On the other hand, in the advanced democracies such as the U.S, the Federal Election Commission is composed of the Secretary of the Senate and the Clerk of the House of Representatives or their designees, ex officio and without the right to vote, and six members appointed by the President, by and with the advice and consent of the Senate. No more than three Commission appointed members under this paragraph may be affiliated with the same political party.
Finally, in Australia, the Chairperson and the non-judicial appointee are appointed by the Governor‑General and shall hold office on a part‑time basis. The person appointed as Chairperson shall be a person whose name is included in a list of 3 eligible Judges submitted to the Governor‑General by the Federal Court of Australia’s Chief Justice.
However, I must confess that I am incredibly impressed with Ethiopia and the francophone countries’ methods of selecting the members of their Independent Electoral Commission. Their selection methods appear more judicious and democratic, and I will entreat our National Assembly to take a critical look and act accordingly, reforming the electoral management body.
Fatoumatta: Consequently, public servants in the Gambia held their offices during the pleasure of the President. Further, presidential candidates in a General Election had no sufficient interest in elections’ conduct and supervision. Accordingly, they could not challenge the eligibility of members of the Independent Electoral Commission. The appointment of such Independent Electoral Commission members is the prerogative of the President.
The 1997 Constitution departs from the established norm not just in the Gambia but in most countries with a standard law legal system. The question here is whether the National Assembly should enact a law that permits an ordinary member without a legal or public policy background to be a member of the Independent Electoral Commission to function that the Constitution vests in the Commission’s Chairman.

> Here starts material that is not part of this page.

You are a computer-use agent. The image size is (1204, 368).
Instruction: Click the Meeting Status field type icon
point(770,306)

While there is nothing patently wrong with allowing other professionals to be members of the Independent Electoral Commission (IEC), its constitutional and statutory functions naturally point to the need to have a sober legal mind heading the Independent Electoral Commission (IEC). As part of the institutional reforms and reforming the Independent Electoral Commission (IEC), an Amendment should include the IEC chairman’s proposed requirement to be a qualified lawyer to be a Supreme Court Judge.

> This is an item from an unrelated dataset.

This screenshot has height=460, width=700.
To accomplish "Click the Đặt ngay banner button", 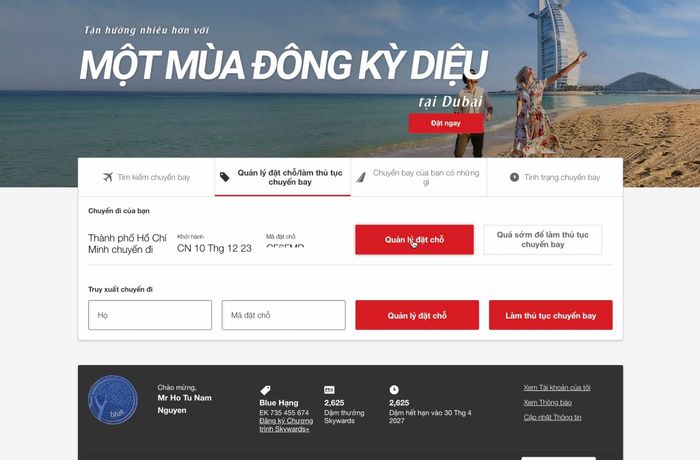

Fatoumatta: There is no point in delving into subsidiary legislation. It is a primary/elementary principle of law, known to every first-year law student, that subsidiary legislation cannot permit that which the parent statute does not permit. The legal maxim for any such subsidiary legislation is called ultra vires. Now, in constitutional/administrative law, anything that is ultra vires is also invalid, null, and void. There is a principle in constitutional/administrative law called delegatus nonprotest delegate or something like that. In ordinary parlance, it means one on whom a constitutional or statutory function is conferred cannot delegate that function unless the Constitution or statute expressly permits him to delegate it.
Fatoumatta: However, due to the nature of all segments of society, intuitively and in the interest of good governance on various fronts, it should interest President in filling up the vacant slots of commissioner at the Independent Electoral Commission (IEC) without delay since the Gambia is heading to an election. Nothing explains why those slots remain vacant.